Sbarua (Rocca) Sperone Rivero - Via Rivero

difficoltà: 5c / 5b obbl
esposizione arrampicata: Sud
quota base arrampicata (m): 1100
sviluppo arrampicata (m): 140
dislivello avvicinamento (m): 100

copertura rete mobile
wind : 40% di copertura
vodafone : 77% di copertura
tim : 80% di copertura
no operato : 0% di copertura
altri : 80% di copertura

contributors: iuccio6 alf monviso71 Fech
ultima revisione: 17/02/19

località partenza: Dairino (San Pietro Val Lemina , TO )

punti appoggio: Rigugio Melano

bibliografia: Passaggio a Nord Ovest - Guida rocca sbarua

accesso:
La relazione qui presente riprende il testo della Guida di Motti del 1969

Alla fine di L2 NON sostare alla prima evidente sosta ma ristabilirsi a sx e sostare comodamente sulla cengia. Questo permette di evitare un successivo trasferimento.

In L5 è stata ripristinata la linea originale descritta nella guida di Motti, percorrendo la cengia verso sx fino allo spigolo.

La relazione risulta molto precisa

note tecniche:
La Via è stata completamente riattrezzata (dic 2018) sostituendo i punti precedenti e tutte le soste.
Su L5 è stata ripristinata la linea verosimilmente originale (Vedi Guida di Motti 1969)

Tutto Il materiale è stato fornito dalla Scuola Intersezionale Valli Pinerolesi

descrizione itinerario:
L1: Attaccare qualche metro più in alto della base dello spigolo SO. Salire un muretto verticale e giungere sullo spigolo (3° sup). Superare una placchetta inclinata piegando a sn fino a raggiungere un bellissimo diedro sul filo di spigolo; superarlo (4° inf) fino ad arrivare su un'ottima terrazzetta a ds.

L2: Continuare direttamente per una fessura-camino, e, superata a sinistra una placca (4°), ritornare leggermente a destra; continuare per lo spigolo, corto ma delicato nei primi m (5°) (evitabile a sinistra sfruttando un canalino con piantina). Sosta 2 a sx sulla terrazza boscosa.

L3: Superare direttamente una placca, per entrare in un diedro che sale inclinandosi verso destra (3° sup). Raggiunto un terrazzino proseguire direttamente per un piccolo diedro verticale, da cui si esce a sinistra.
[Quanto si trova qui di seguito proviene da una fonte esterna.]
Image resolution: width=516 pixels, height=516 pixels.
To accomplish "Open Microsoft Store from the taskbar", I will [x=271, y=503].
Traversare a inistra seguendo una esile cengia ascendente (delica o, 4°) arrivando ad un buon punto di sosta.

L4: Attraversare tre metri a sx, entrare in un diedro fessurato che si abbandona dopo tre metri, raddrizzandosi a sinistra sullo spigolo; continuare su questo fino ad una cengia (4°) alla base di un facile diedro che in pochi metri porta sotto un tetto. Attraversare a sinistra sotto il tetto lungo una placca inclinata, superarlo verso dx sfruttando una lama molto alta (4°); continuare per una fessura (faticoso, 4°) raggiungendo in pochi metri un comodo terrazzino erboso.
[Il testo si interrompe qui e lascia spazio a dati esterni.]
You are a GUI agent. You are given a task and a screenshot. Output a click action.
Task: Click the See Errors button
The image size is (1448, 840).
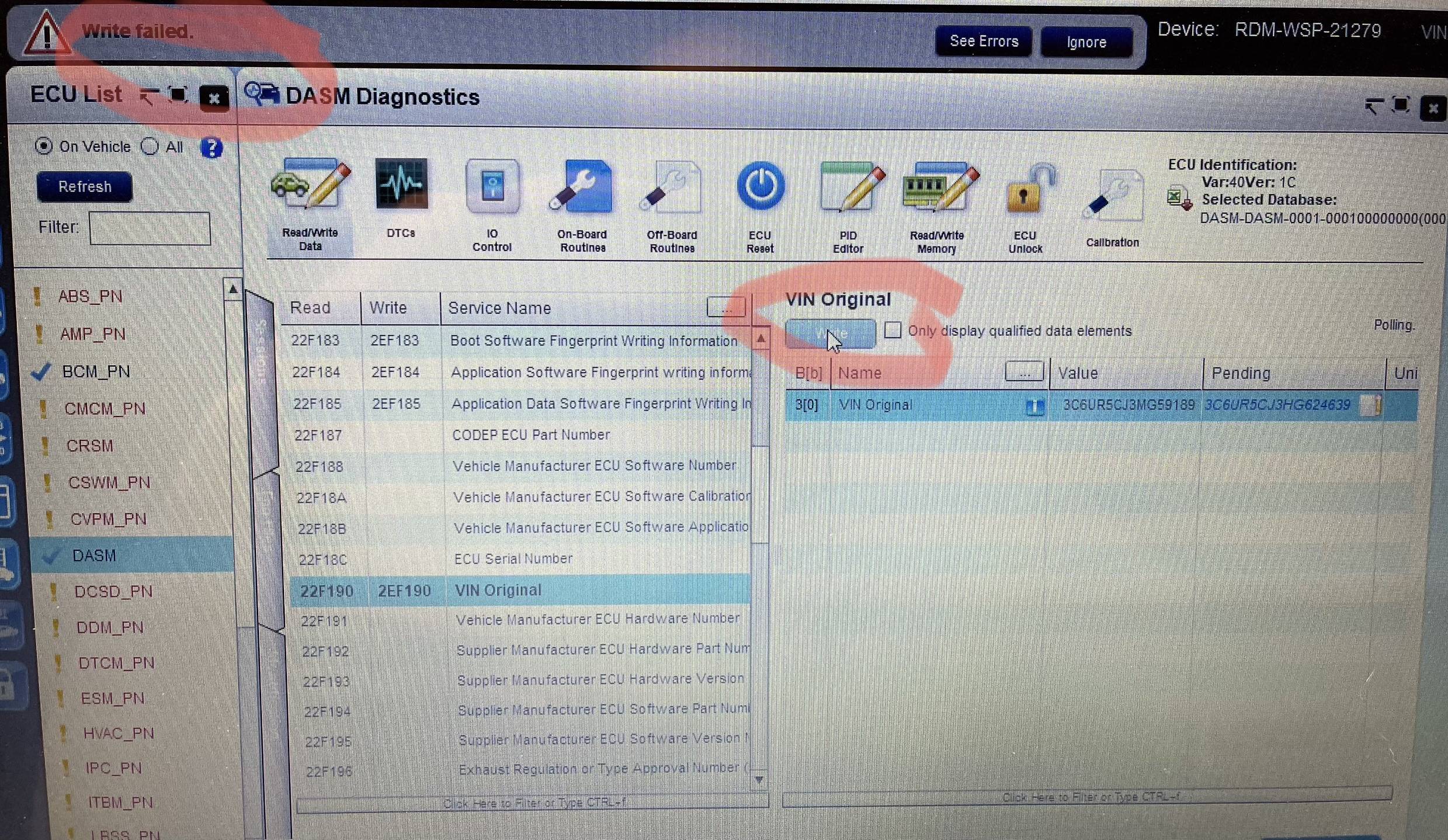984,41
L5: Salire a destra del terrazzino per un paio di metri (ch in alto nel diedro a sn) e traversare a dx per tre m su una placca con appigli minimi arrivando ad un gradino dello spigolo a ds (5°, delicato). Fare un passo a ds e continuare verticalmente per alcuni m (4° sup) raggiungendo con una spaccata a sn una sporgenza con ciuffi erbosi. Continuare direttamente per una fessura erbosa per una diecina di metri, poi traversare a sn su una cengia nerastra raggiungendo quasi lo spigolo (facile). Proseguire lungo lo spigolo arrivando ad un'ottima cengia.

L6: continuando ancora per 20 m nel diedro-camino, al disopra della cengia, si raggiunge la vetta.

Discesa:
A piedi da S6 con catene per arrivare nel canale, meglio evitare le doppie sulla via.
Da qui nel bosco seguendo traccia con ometti e bolli rossi ci sono due ozioni:
1) Risalire il canale fino al colletto della Vena di Quarzo, scendere dal sentiero che porta alla base del salto della Normale e poi al Rifugio per bolli rossi.
2) Scendere il canale per bolli rossi passando sotto il Torrione Grigio fino a reperire il sentiero di discesa che porta alla base del canale tra Cinquetti e Rivero.

altre annotazioni:
Richiodata e disgaggiata a fine Dic 2018 da F. Marcellino, D. Carle, L. Zaninetti
Il Materiale è stato messo a disposizione dalla Scuola Intersezionale Valli Pinerolesi.
Materiale Kinobi in acciaio Inox 316l.